-------- Data supplied --------
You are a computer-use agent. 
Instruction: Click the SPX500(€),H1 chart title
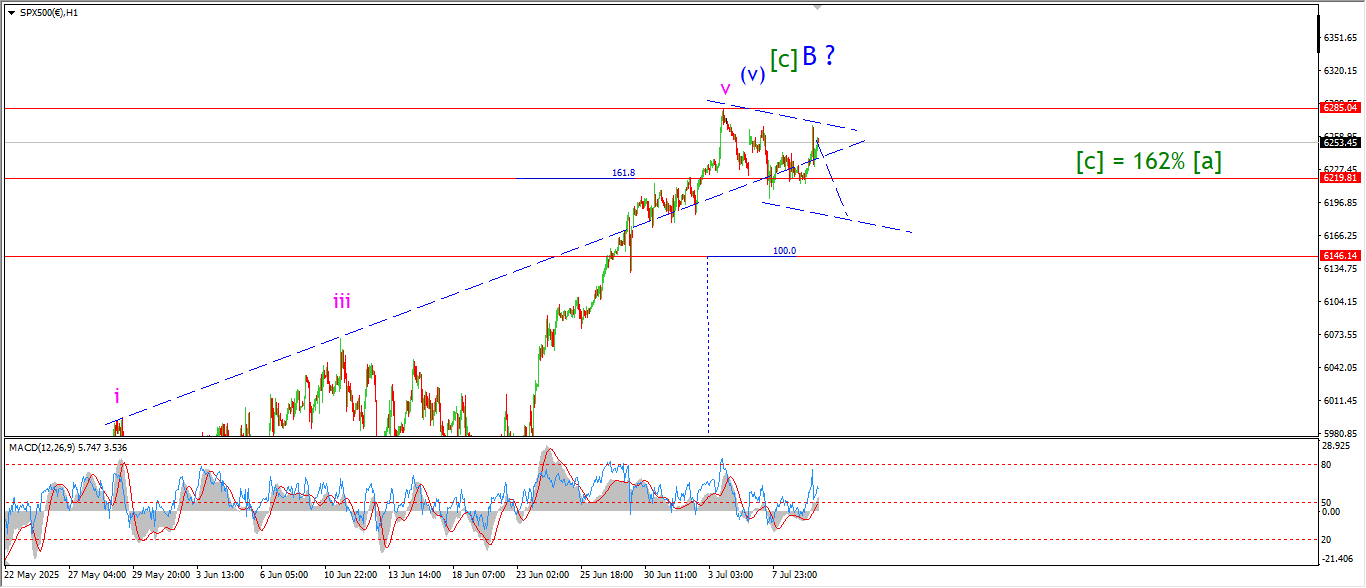coord(50,13)
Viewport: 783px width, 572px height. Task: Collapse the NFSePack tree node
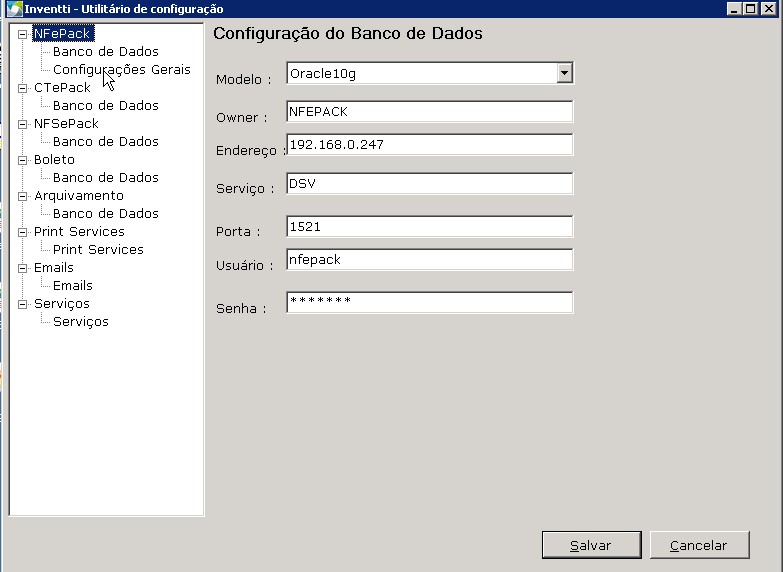pos(23,124)
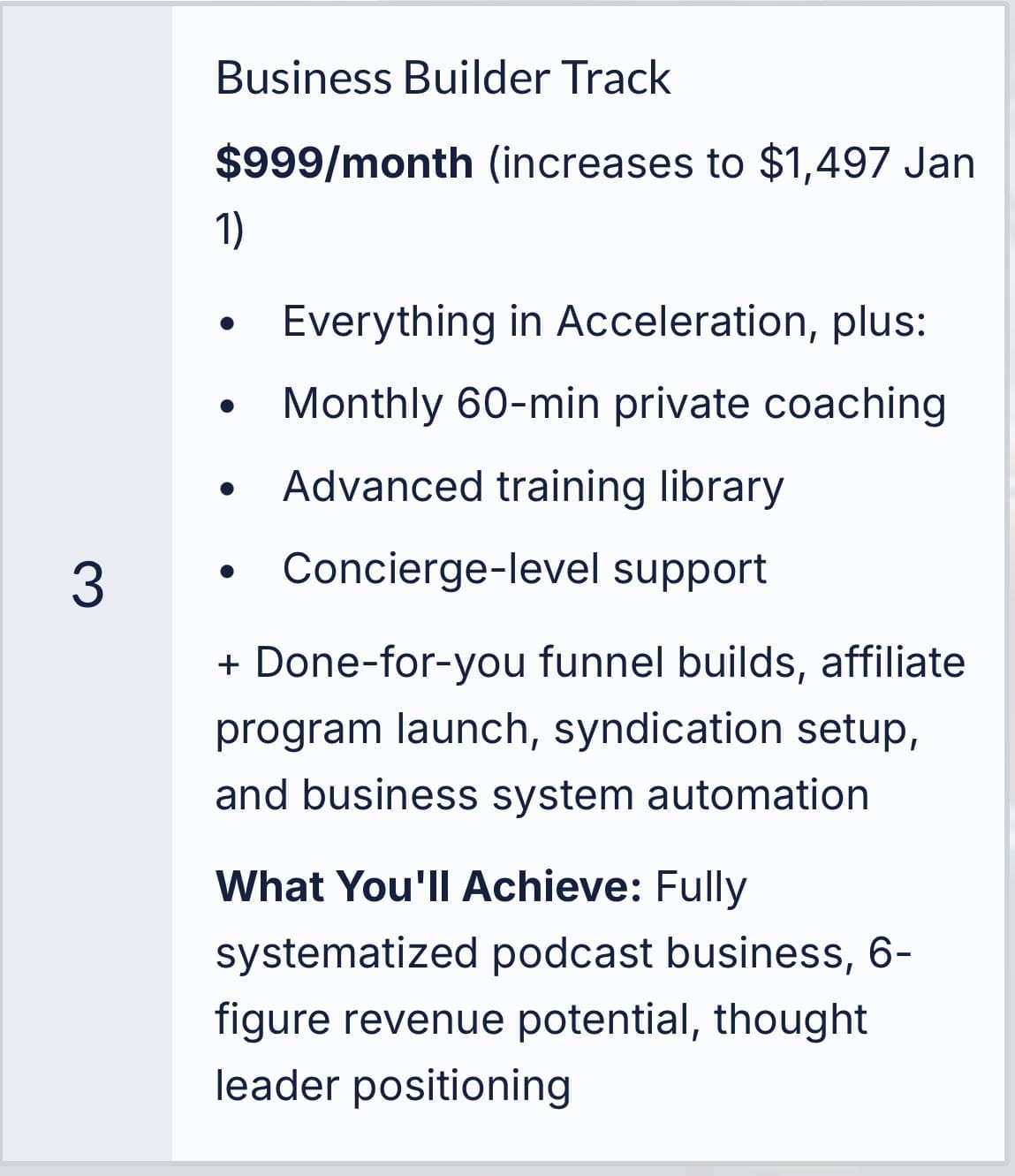This screenshot has height=1176, width=1015.
Task: Click the systematized podcast business text
Action: (x=534, y=953)
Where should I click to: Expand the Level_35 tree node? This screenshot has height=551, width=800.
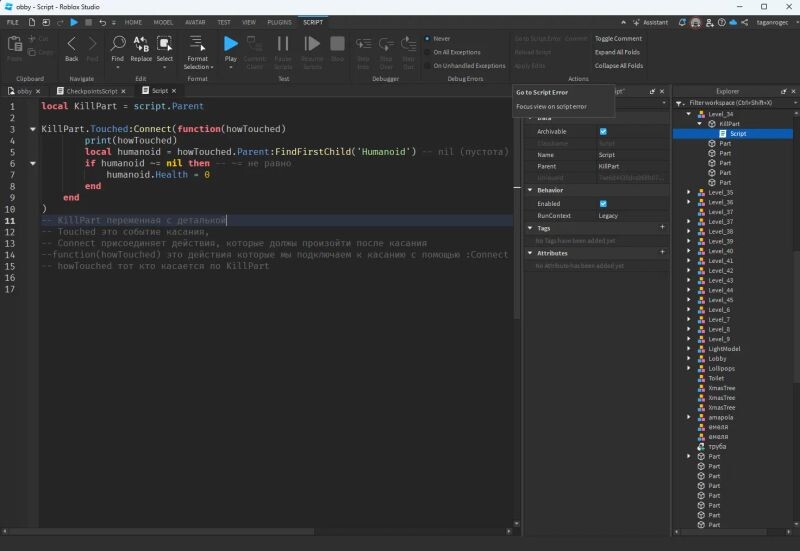(x=688, y=192)
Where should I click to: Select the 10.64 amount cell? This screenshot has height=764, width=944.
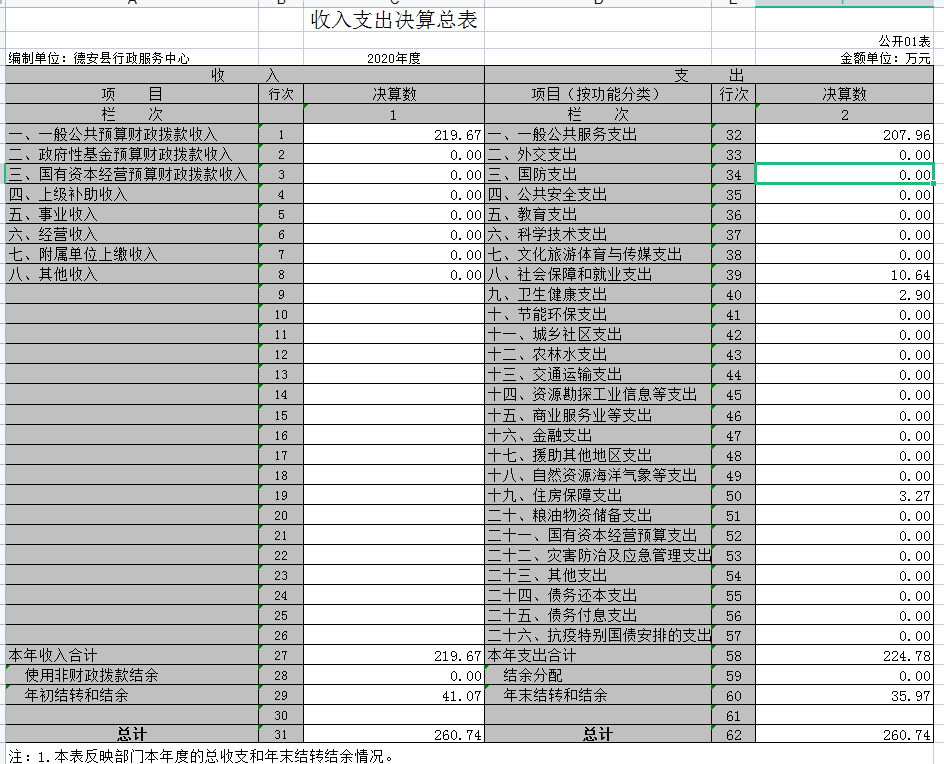click(x=844, y=275)
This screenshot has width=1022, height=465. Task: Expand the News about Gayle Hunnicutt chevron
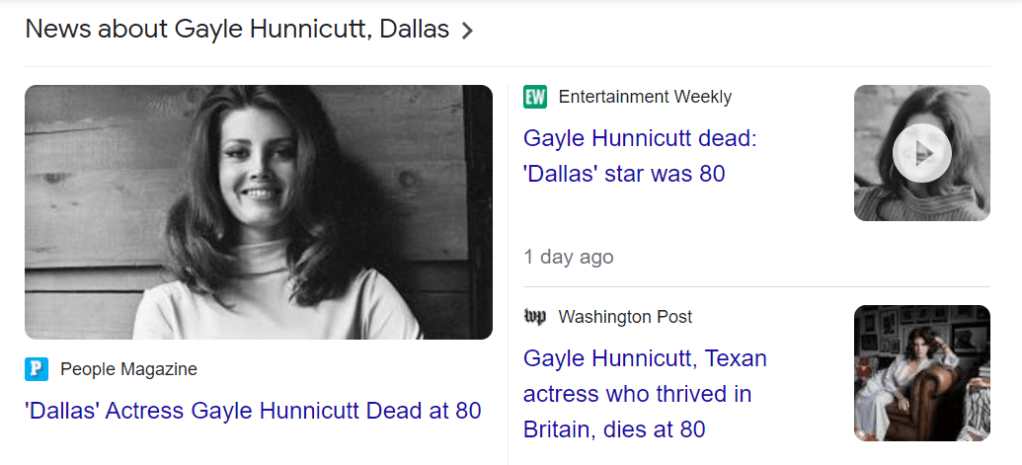coord(467,31)
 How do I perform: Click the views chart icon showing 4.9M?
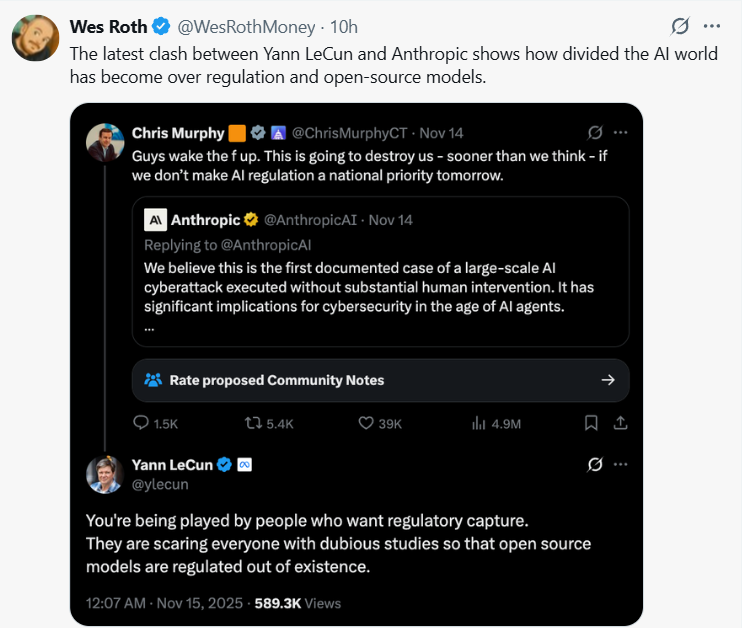pyautogui.click(x=479, y=423)
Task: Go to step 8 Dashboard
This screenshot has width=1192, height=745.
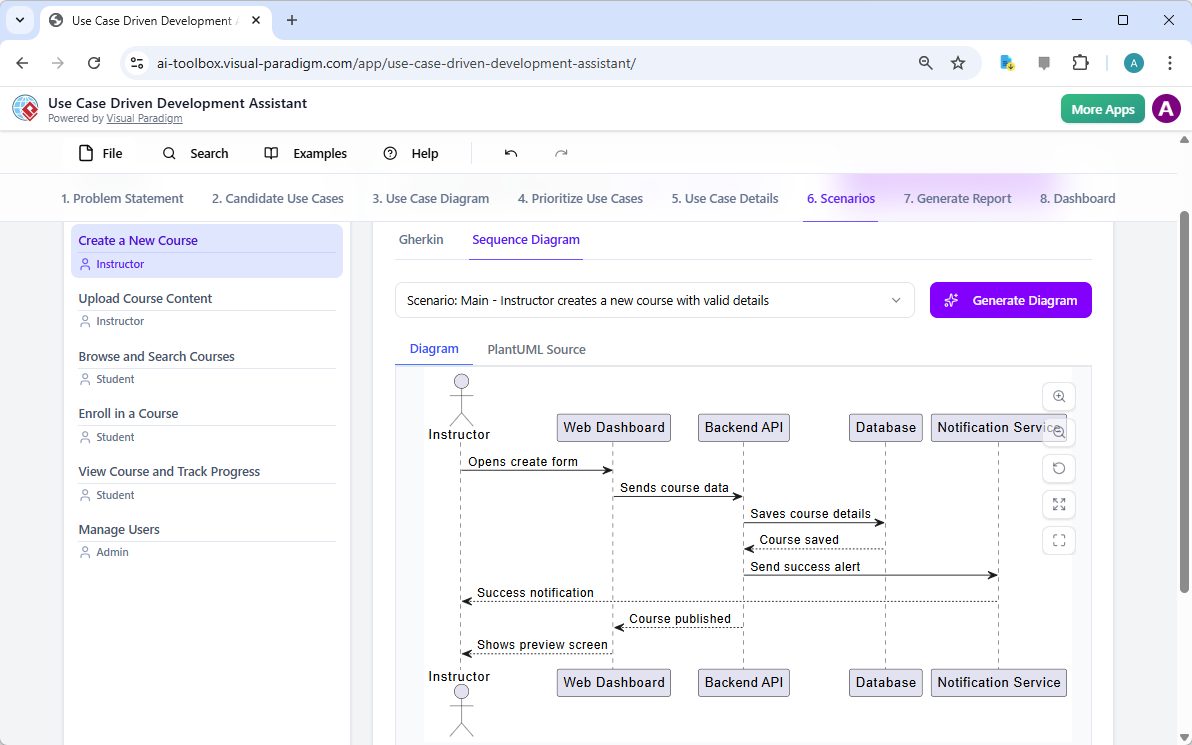Action: (1077, 198)
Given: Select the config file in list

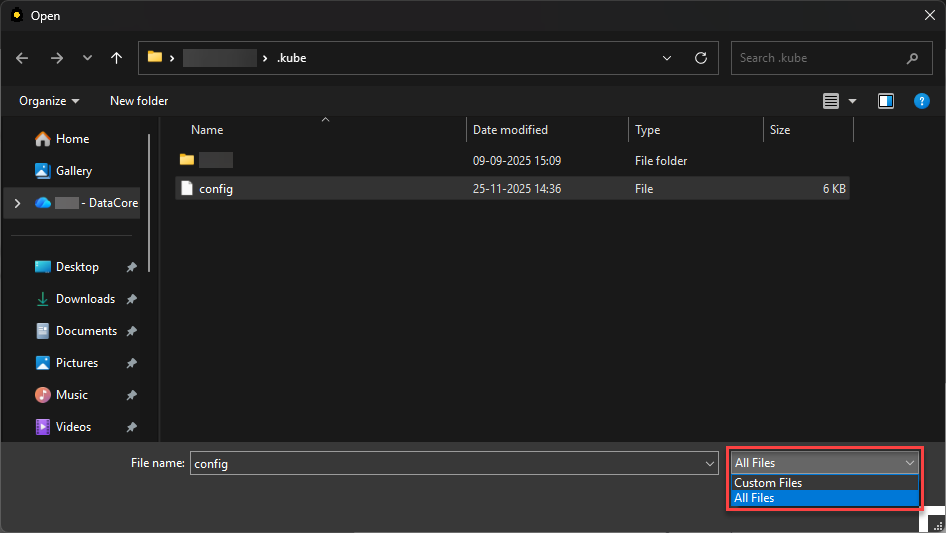Looking at the screenshot, I should click(216, 188).
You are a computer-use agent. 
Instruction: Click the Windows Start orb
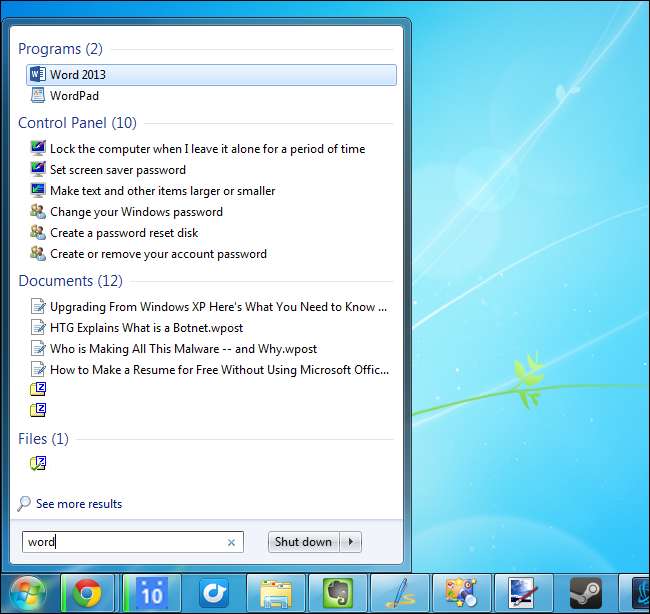click(x=28, y=594)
--------
Reproduce, word for word, everything in the listing above except the pictures.

● **Answer to the exercise**
You are a computer-use agent. 
Instruction: Click the SPX500(€),H1 chart title
coord(50,13)
Viewport: 783px width, 572px height. Task: Collapse the NFSePack tree node
pos(23,124)
This screenshot has height=1176, width=1015.
Task: Click the systematized podcast business text
Action: (x=534, y=953)
Where should I click to: Expand the Level_35 tree node? This screenshot has height=551, width=800.
(x=688, y=192)
Where should I click to: Select the 10.64 amount cell? This screenshot has height=764, width=944.
click(x=844, y=275)
This screenshot has width=1022, height=465. Task: Expand the News about Gayle Hunnicutt chevron
coord(467,31)
 How do I perform: Click the views chart icon showing 4.9M?
pyautogui.click(x=479, y=423)
Task: Go to step 8 Dashboard
This screenshot has width=1192, height=745.
Action: (1077, 198)
Given: Select the config file in list

Looking at the screenshot, I should click(216, 188).
You are a computer-use agent. 
Instruction: Click the Windows Start orb
click(x=28, y=594)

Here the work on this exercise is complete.